• WHAT YOU HAVE TO DO
For the entries below, print exactly the lines between the line holding "Instruction: Click the search magnifier icon" and the line holding "Select the answer 'patch'", inclusive, and nothing else.

Saved entries:

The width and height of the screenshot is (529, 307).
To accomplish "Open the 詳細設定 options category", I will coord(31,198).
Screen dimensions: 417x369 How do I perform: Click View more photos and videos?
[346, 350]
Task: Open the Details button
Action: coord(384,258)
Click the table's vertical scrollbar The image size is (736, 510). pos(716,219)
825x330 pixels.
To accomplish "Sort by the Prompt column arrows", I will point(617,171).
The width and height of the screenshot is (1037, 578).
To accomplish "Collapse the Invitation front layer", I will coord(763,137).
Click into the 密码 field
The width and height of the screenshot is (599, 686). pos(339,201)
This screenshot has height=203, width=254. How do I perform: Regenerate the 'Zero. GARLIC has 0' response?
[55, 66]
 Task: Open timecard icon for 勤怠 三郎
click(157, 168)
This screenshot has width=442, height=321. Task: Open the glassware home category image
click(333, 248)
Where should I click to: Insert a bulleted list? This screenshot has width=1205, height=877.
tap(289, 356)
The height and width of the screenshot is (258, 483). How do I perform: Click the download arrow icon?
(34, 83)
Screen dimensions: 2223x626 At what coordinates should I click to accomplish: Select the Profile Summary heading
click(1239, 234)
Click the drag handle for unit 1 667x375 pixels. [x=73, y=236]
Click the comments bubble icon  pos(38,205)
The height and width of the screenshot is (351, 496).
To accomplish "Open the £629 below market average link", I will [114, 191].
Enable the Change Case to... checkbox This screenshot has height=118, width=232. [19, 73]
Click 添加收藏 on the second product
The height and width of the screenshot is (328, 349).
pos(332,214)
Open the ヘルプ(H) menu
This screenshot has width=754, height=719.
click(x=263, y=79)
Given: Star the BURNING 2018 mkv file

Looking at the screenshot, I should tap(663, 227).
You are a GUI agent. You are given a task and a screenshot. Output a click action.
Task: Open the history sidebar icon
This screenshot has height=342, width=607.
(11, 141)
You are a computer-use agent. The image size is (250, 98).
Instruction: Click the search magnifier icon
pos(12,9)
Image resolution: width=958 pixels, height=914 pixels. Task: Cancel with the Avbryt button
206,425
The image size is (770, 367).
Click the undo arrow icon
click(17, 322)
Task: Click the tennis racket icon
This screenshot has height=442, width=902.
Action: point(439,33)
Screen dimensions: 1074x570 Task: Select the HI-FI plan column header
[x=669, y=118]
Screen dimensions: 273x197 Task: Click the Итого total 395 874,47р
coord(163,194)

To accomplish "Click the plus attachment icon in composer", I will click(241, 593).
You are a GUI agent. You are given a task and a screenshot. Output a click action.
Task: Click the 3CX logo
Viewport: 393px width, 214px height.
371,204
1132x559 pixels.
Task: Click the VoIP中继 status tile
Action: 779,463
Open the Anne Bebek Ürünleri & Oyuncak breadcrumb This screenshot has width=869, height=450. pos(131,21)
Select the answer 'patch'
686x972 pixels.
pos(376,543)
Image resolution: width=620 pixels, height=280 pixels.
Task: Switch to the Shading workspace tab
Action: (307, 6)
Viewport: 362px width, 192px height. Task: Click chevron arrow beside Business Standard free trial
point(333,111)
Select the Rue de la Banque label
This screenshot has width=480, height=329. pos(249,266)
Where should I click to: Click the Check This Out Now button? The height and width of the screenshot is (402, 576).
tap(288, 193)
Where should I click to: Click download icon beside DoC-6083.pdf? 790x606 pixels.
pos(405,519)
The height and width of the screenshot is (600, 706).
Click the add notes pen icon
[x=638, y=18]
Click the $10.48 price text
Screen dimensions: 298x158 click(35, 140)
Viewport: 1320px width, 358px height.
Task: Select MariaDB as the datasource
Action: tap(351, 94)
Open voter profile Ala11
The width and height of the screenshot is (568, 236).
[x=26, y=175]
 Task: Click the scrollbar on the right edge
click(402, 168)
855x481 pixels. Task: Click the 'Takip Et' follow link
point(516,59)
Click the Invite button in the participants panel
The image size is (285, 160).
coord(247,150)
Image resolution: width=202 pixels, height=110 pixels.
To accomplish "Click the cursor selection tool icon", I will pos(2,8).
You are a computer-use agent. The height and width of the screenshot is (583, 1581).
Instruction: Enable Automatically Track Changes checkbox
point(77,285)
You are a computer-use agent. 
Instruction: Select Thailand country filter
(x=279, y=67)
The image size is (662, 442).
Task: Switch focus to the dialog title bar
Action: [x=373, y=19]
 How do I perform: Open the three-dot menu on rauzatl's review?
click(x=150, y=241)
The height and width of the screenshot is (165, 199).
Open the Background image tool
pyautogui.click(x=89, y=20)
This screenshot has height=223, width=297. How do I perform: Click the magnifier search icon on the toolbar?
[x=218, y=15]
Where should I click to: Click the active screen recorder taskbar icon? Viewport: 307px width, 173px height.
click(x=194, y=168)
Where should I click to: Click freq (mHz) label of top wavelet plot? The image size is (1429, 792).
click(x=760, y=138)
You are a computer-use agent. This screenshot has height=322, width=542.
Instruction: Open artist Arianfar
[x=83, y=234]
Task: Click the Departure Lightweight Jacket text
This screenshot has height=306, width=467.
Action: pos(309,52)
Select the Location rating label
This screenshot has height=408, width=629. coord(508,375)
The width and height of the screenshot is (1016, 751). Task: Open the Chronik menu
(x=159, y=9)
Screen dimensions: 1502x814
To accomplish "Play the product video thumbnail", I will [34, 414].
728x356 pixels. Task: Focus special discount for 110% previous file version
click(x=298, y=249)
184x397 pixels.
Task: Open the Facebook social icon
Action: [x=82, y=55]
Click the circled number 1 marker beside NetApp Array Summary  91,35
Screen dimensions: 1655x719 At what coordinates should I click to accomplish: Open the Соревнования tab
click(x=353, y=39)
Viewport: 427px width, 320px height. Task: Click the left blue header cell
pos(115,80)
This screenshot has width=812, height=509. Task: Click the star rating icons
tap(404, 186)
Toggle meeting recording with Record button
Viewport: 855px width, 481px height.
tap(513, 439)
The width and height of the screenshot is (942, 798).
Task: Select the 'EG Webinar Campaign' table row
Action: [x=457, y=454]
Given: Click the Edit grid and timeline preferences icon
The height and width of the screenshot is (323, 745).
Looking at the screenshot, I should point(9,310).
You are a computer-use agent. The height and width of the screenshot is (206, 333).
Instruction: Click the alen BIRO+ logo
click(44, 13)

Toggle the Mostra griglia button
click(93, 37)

• YOUR RESPONSE
Instruction: Click the search magnifier icon
pos(12,9)
Image resolution: width=958 pixels, height=914 pixels. Task: Cancel with the Avbryt button
206,425
The image size is (770, 367).
Click the undo arrow icon
click(17, 322)
Task: Click the tennis racket icon
This screenshot has height=442, width=902.
Action: point(439,33)
Screen dimensions: 1074x570 Task: Select the HI-FI plan column header
[x=669, y=118]
Screen dimensions: 273x197 Task: Click the Итого total 395 874,47р
coord(163,194)

To accomplish "Click the plus attachment icon in composer", I will click(241, 593).
You are a GUI agent. You are given a task and a screenshot. Output a click action.
Task: Click the 3CX logo
Viewport: 393px width, 214px height.
371,204
1132x559 pixels.
Task: Click the VoIP中继 status tile
Action: 779,463
Open the Anne Bebek Ürünleri & Oyuncak breadcrumb This screenshot has width=869, height=450. pos(131,21)
Select the answer 'patch'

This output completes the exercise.